Glass Harvest, part 1

    The Bradford homestead house is perched up on a rise of land too small to have a name, but higher enough than the flat around that you see the house for miles. Bradley sits up on that mound like an eagle in his aerie. He is surrounded by all the cast-offs of Germaine and Wilbur County. Except for the cast-offs of the Van Bibber Twins. Everyone else hauls their garbage up to Brad’s Pit.

    The Van Bibbers don’t trust Brad even with their garbage. Vanessa and Vernon burn everything though environmental regulations clearly prohibit it. As long as I can remember, they have burned the garbage in a stone-walled incinerator, which has a chimney as high as a two-story house. Sometimes the smoke from their incinerator can be seen from town four miles away as it rises, a black column of smoke thick with toxic residue that serves to remind the good citizens of Germaine that the privileges of wealth often result in damage to someone, somewhere. 

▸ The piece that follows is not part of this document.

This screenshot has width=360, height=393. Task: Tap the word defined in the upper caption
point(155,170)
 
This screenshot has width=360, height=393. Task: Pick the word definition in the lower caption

    When non-flammable solids fill the incinerator, one of the Van Bibber field hands cleans it out. It used to be that the glass, tin cans, molten chunks of plastic and other fire resistant matter of indefinable origin were buried in pits dug out of the fields and covered over with two or three feet of rocks and soil. Eventually, this trash migrated to the surface, which caused the Van Bibbers to discontinue the random burial process and begin containment. They would have started using Brad’s Pit when it opened, but as I said before, they didn’t trust Brad. 

    Every Spring you can see the entire Van Bibber field crew out in the fields plucking cans and glass from the new-turned earth. They put it in bags draped around their shoulders that drag on the ground behind them like cotton sacks on a Southern plantation. And there is Vanessa out riding slowly through the field in her white Ford one-ton pickup truck like a belle on a champion Walker. The workers throw their filled sacks in the bed of the pickup and Vanessa throws new sacks out the window to them. Vernon oversees the emptying of these bags into a new deeper pit. He has put a fence around this pit and doesn’t plan to plant a crop over it. According to Thelma McCoy, Vernon has been talking about lining the pit with concrete and calls it the grave. If it fills up before he dies, he intends to pour a concrete slab over it. For now it is covered with a hinged sheet metal lid he had the hands build, which is so heavy it has to be cranked open using a pulley. 

    At the end of Spring clean up, the Van Bibber Twins throw a fiesta for their field hands and their families and invite the whole county out to celebrate with them. Everyone is welcome except Bradley. They usually roast a couple of pigs and serve all kinds of preserved honeydew from pies to pickles. Honeydew being the major crop on the Van Bibber farm. Everyone else brings potluck. Most of the time it is too cold to stay outside for long. In May the wind blows constantly in the evenings. So the fiesta ends up in the big old barn.

    Brad has been toying lately with the idea of having a celebration of his own coincident with the Van Bibber event. Usually, he chooses to go on vacation during the third week of May so he doesn’t have to put up with people asking him if he’s going to the Dutch Festival, as everyone likes to call it even though there is nothing Dutch about it other than the Van Bibber name.

    I had some time to squander between leaving the Truth yesterday and when I was expected to show up at Brad’s place for dinner. I stopped and picked up a six-pack of micros from the brewery, lemons from Arratola’s and some of Mom’s cornbread from out of my freezer. I took Van Bibber Road out of town. When I drove past the Van Bibber farm, I saw the hands out in the field next to the road harvesting garbage. I pulled over and watched for awhile. I thought about the enmity between the Bradford’s and the Van Bibbers. I can’t remember exactly how it started. I often wonder if they know.

    According to everything I’ve heard and read, the families were close friends in Virginia and remained so throughout the Oregon Trail journey. In fact the Van Bibber and Bradford families have joined in marriage a number of times. This may have bound them together, but it hasn’t led to peace any more than intermarriage did for the royal families of Europe. 

    The first rumble of thunder from that storm we had yesterday was enough to get me back in my car and I turned right on the gravel leg of Nancy Horne Road that runs between the Van Bibber and Bradford properties.

    I had called Brad before I left town hoping to drop by on my way home so I could interview him for my history project. I also thought Brad might have something to say about the Arlingtons and the incident at the Restin’ Easy. I’ve found that Brad knows quite a lot about what goes on in Germaine.

    The invitation to dinner took me by surprise, but Brad said a friend of his from Burns passed through on his way home from an Alaskan fishing trip and dropped a huge salmon on his table. “I need someone to help me eat this thing,” he said. You don’t have to invite me twice for fresh salmon. I told him I’d bring some lemons and cornbread.